Léon a passé en revue certains des principaux fruits du concile, notamment le fait qu'il avait « redécouvert le visage de Dieu comme le Père qui, en Christ, nous appelle à être ses enfants ».
Cela a également conduit, a-t-il dit, à une compréhension renouvelée de l’Église « comme mystère de communion et sacrement d’unité entre Dieu et son peuple », et a initié une importante « réforme liturgique » en plaçant au centre le mystère du salut et la participation active et consciente de tout le peuple de Dieu.
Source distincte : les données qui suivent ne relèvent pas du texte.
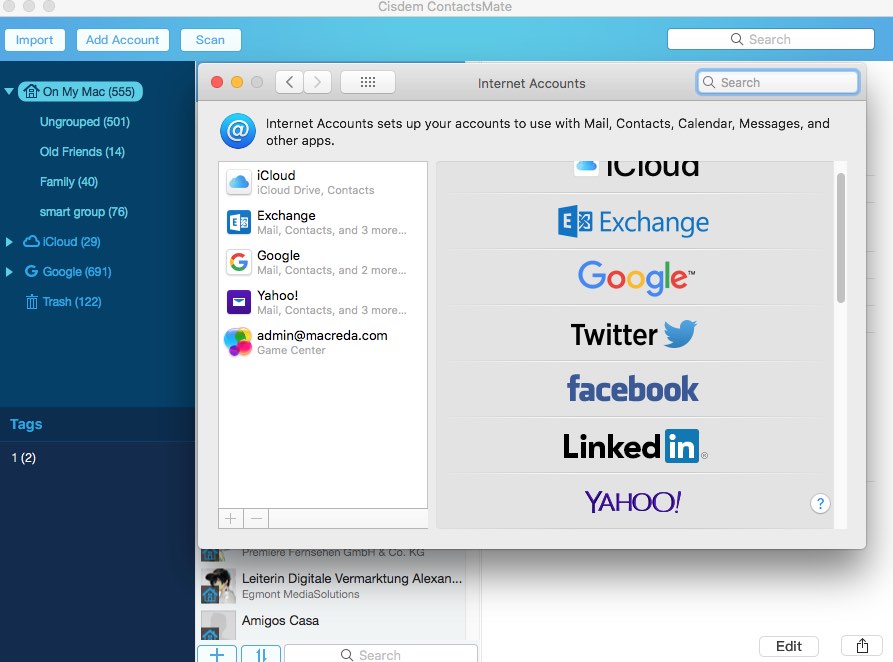The height and width of the screenshot is (662, 893).
Task: Click the Add Account button
Action: click(x=122, y=40)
« Cela nous a permis de nous ouvrir au monde et d’embrasser les changements et les défis de l’ère moderne dans le dialogue et la coresponsabilité, en tant qu’Église qui souhaite ouvrir ses bras à l’humanité », a-t-il expliqué.
Citant saint Paul VI, il a déclaré que l’Église s’était engagée sur une nouvelle voie afin de « rechercher la vérité par la voie de l’œcuménisme, du dialogue interreligieux et du dialogue avec les personnes de bonne volonté ».
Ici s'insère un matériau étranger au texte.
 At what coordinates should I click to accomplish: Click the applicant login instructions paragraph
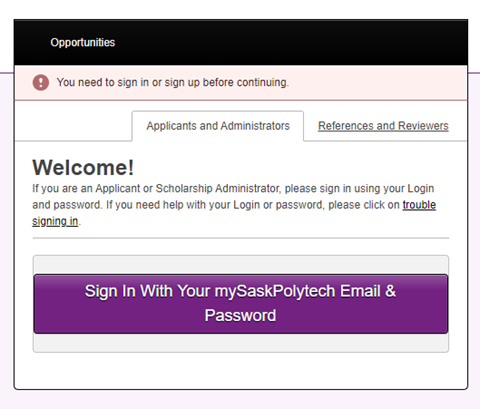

Ce même esprit, a-t-il ajouté, « doit caractériser notre vie spirituelle et l’action pastorale de l’Église, car nous n’avons pas encore pleinement réalisé la réforme ecclésiale au sens ministériel et, face aux défis d’aujourd’hui, nous sommes appelés à continuer d’être des interprètes vigilants des signes des temps, des proclamateurs joyeux de l’Évangile, des témoins courageux de la justice et de la paix. »
« Alors que nous nous penchons sur les documents du Concile Vatican II et que nous redécouvrons leur pertinence prophétique et contemporaine, nous saluons la riche tradition de la vie de l’Église et, en même temps, nous nous interrogeons sur le présent et renouvelons notre joie de courir vers le monde pour lui apporter l’Évangile du royaume de Dieu, un royaume d’amour, de justice et de paix », a-t-il déclaré.
Commentaires
Les songes et les rêves de Léon semblent tout submerger !
Mais la réalité exprimée par certains blogs catholiques sérieux exprime une opinion presque à l’opposé des rêves de Léon qui est écouté, applaudi et suivi par une hiérarchie de plus en plus déconnectée, débranchée de la réalité christique.
Infovatican nous informe que :
Le concile se concentre sur la synodalité : « La liturgie, eh bien, peut-être… »
https://infovaticana.com/2026/01/08/el-consistorio-se-centra-en-la-sinodalidad-la-liturgia-ya-si-eso/
Une information reprise par Béatrice Bohly sous le titre :
Consistoire: ça commence mal !
https://www.benoit-et-moi.fr/2020/2026/01/08/consistoire-ca-commence-mal/
Ça commence mal et ça commence à bien faire. Pour la plus part des catholiques encore croyants, c’est la pratique dominicale et la liturgie qui domine leur vie religieuse. Et bien, c’est de cela que Léon et sa hiérarchie moderne semble le moins se soucier.
” Le ciel est haut, l'empereur est loin !”, a-t-on coutume de dire à Chengdu. Et que l’on soit pour le Vetus Ordo ou le Novus Ordo, force est de constaté que cette question n’est qu’un obstacle sur le chemin de ceux qui veulent instaurer une religion universelle bien évidement antichrist.
N’abandonnons pas la Sainte Messe dominicale pour autant qu’elle soit bien célébrée avec foi et piété, que ce soit selon Summorum Pontificum (si cher à Benoît XVI) ou selon le Novus Ordo. Elle est et restera toujours le sommet de la vie chrétienne, n’en déplaise à tous ces polichinelles.